The iShares S&P/TSX Capped Composite index fund is known for its broad diversification. It is based on the S&P TSX Composite, an index consisting of 240 market-cap weighted stocks. XIC actually owns about 220 of the 240. So the fund is broadly diversified and represents the underlying index well.
What else does iShares S&P/TSX Composite Fund have to offer?

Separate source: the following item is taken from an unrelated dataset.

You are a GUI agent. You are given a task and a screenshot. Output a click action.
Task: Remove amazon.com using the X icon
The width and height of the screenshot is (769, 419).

A lot of. It has a management expense ratio (MER) of 0.05%, making it one of the cheapest of all Canadian funds. It has a very low bid-ask spread, which limits hidden trading costs (i.e. fees charged not by the fund managers but by market makers). And finally, the fund is managed by a renowned asset manager – the largest index fund manager in the world – who can ensure that all day-to-day fund operations run smoothly.
Vanguard Emerging Markets All Cap ETF
Vanguard Emerging Markets All Cap ETF (TSX:VEE) is a Canadian emerging markets fund. It mainly holds shares in companies based in China, India and other Asian countries. It also has some exposure to Latin America.
VEE is doing very well this year and is significantly outperforming the market. It’s no surprise this is happening: Chinese stocks are far outperforming US stocks and other global stocks this year, and they’re a big part of VEE. His top company, Taiwanese semiconductor manufacturingreally crushed it too.
Like XIC, VEE has some very desirable technical features. It contains 6,038 stocks, which is phenomenal diversification. The underlying portfolio has a low price-earnings ratio (16) and high earnings growth (16%). And finally, the fund is cheap, with an MER of 0.25%. At a time when many of the world’s smartest investors are prioritizing investments in emerging markets, VEE seems like a solid buy.